The liberalisation of passenger and cargo air services in the region is intrinsic to regional integration. It provides the necessary facilitation for movement of goods and people in an era where time dictates competitiveness. That has led to the ASEAN Open Skies Policy as part of the ASEAN Single Aviation market. Successive agreements provide competitive scope for expansion and opportunities for air travel within the region for service providers, as well as offering more destinations and lower fares for consumers. These have also contributed to the development of low-cost carrier operations, which now account for more than half of all airline capacity in the region.
 
A core dimension of ASEAN connectivity is information communications technology (ICT), recognised as a key driver in the region’s economic and social transformation. A strong ICT infrastructure with pervasive connectivity in ASEAN enables the creation of a business-enabling environment that is conducive to attracting and promoting trade, investment and entrepreneurship. As a region, ASEAN will prioritise efforts in bridging 
the digital gap.

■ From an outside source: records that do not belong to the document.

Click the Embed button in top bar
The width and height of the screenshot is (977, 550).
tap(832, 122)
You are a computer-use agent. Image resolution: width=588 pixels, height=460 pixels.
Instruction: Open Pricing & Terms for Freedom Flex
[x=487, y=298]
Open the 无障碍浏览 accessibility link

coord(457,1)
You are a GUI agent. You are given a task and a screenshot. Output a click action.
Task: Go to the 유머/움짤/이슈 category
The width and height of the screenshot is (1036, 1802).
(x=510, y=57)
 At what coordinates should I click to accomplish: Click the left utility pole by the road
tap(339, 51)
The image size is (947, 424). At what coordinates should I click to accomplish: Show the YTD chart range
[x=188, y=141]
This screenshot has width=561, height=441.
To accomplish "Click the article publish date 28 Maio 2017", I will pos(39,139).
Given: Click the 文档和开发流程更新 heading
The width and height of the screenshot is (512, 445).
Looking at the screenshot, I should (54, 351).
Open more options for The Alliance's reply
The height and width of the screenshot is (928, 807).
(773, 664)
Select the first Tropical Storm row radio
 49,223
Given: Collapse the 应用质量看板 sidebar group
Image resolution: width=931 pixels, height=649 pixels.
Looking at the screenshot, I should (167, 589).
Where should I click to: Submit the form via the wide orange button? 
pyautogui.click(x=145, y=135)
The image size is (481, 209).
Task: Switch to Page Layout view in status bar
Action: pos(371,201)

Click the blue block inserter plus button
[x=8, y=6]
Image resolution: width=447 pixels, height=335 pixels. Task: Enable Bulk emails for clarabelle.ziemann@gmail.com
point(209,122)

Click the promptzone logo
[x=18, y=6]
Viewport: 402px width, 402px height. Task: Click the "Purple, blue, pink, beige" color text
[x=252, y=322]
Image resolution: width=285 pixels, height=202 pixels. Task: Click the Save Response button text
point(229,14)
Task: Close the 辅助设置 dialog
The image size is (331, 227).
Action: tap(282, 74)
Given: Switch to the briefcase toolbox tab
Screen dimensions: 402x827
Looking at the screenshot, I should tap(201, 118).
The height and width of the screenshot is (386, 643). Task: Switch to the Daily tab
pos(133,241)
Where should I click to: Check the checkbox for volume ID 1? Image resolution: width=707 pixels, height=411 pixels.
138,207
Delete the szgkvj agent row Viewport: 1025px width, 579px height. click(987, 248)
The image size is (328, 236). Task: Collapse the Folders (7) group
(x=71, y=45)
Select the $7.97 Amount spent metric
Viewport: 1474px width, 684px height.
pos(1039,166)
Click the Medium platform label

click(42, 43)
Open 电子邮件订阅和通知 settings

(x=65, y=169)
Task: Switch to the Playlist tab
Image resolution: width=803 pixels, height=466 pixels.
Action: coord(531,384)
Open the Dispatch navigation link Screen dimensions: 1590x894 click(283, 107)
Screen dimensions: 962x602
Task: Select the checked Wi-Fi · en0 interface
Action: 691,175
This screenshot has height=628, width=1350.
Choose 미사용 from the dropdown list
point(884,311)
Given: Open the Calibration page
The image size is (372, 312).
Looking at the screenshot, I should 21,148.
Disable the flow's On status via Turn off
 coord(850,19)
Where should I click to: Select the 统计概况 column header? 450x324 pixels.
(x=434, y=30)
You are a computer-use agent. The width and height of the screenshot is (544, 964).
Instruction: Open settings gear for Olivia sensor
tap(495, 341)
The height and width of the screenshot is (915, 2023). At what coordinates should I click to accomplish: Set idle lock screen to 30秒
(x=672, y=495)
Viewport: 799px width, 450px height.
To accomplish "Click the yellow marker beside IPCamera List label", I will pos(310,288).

This ensures that all communities and businesses can benefit from ICT adoption to enable an innovative, inclusive, and integrated ASEAN. Early gains in ICT initiatives include the reduction in international mobile roaming rates within ASEAN.
 
 

“A strong ICT infrastructure with pervasive connectivity enables the creation of a business-enabling ASEAN environment”

 
 
An Inclusive and Participatory AEC for Enterprises of All Sizes
 
Comprising over 90% of enterprises in ASEAN, and responsible for generating employment for the majority of ASEAN’s working population, SMEs form the backbone of ASEAN economies.
 
It follows that a key component of the AEC is to enhance the competitiveness and expansion of SMEs, particularly through improved access to finance, markets, human resources, information and advisory services, technology and innovation.
 
To support SMEs’ participation in global value chains, ASEAN has put in place the ASEAN Benchmark for SME Credit Rating Methodology, the SME Service Centre, the ASEAN SME Policy Index and the ASEAN Common Curriculum for Entrepreneurship, among other measures.
 
The ASEAN SME Guidebook towards the AEC 2015 has been published to enhance awareness of the AEC as well as the facilities and market opportunities for SMEs that are available in the region.
 
A well-positioned region at the centre of global production networks, ASEAN has relied on its competitive workforce, resources, knowledge and skills, as well as diverse strengths and potentials to integrate into the global economy. The region also seeks to make the most of trade and investment links with major regional economies through the “ASEAN+1” free trade and comprehensive economic partnership agreements
(FTAs/CEPs) with China, Japan, the Republic of Korea, India, Australia and New Zealand.
 
ASEAN has elevated these partnerships by asserting its centrality and taking a lead in negotiations towards the Regional Comprehensive Economic Partnership (RCEP), an FTA involving ASEAN and its six FTA partners.
 
Starting in 2013, negotiations for this ASEAN-led agreement are expected to be substantially concluded by the end of 2015, with further technical work to continue into 2016. RCEP is aimed at achieving a modern, comprehensive, high-quality and mutually beneficial economic partnership agreement between ASEAN and FTA  partners. With combined GDP of about US$22.7 trillion, about 30% of global output, the RCEP also has the potential to transform the region into the world’s largest integrated market of about 3.4 billion people (or nearly half of the world’s population).
 
 

“RCEP is aimed at achieving a modern, comprehensive, high-quality and mutually beneficial economic partnership agreement between ASEAN and FTA partners”

 
 
When concluded, RCEP is expected to deliver tangible benefits to businesses through potential improvements in market access, trade facilitation, regulatory reform and more trade-facilitative rules of origin. It will mark the early success of ASEAN as a collective and pro-active player in global trade and economic governance.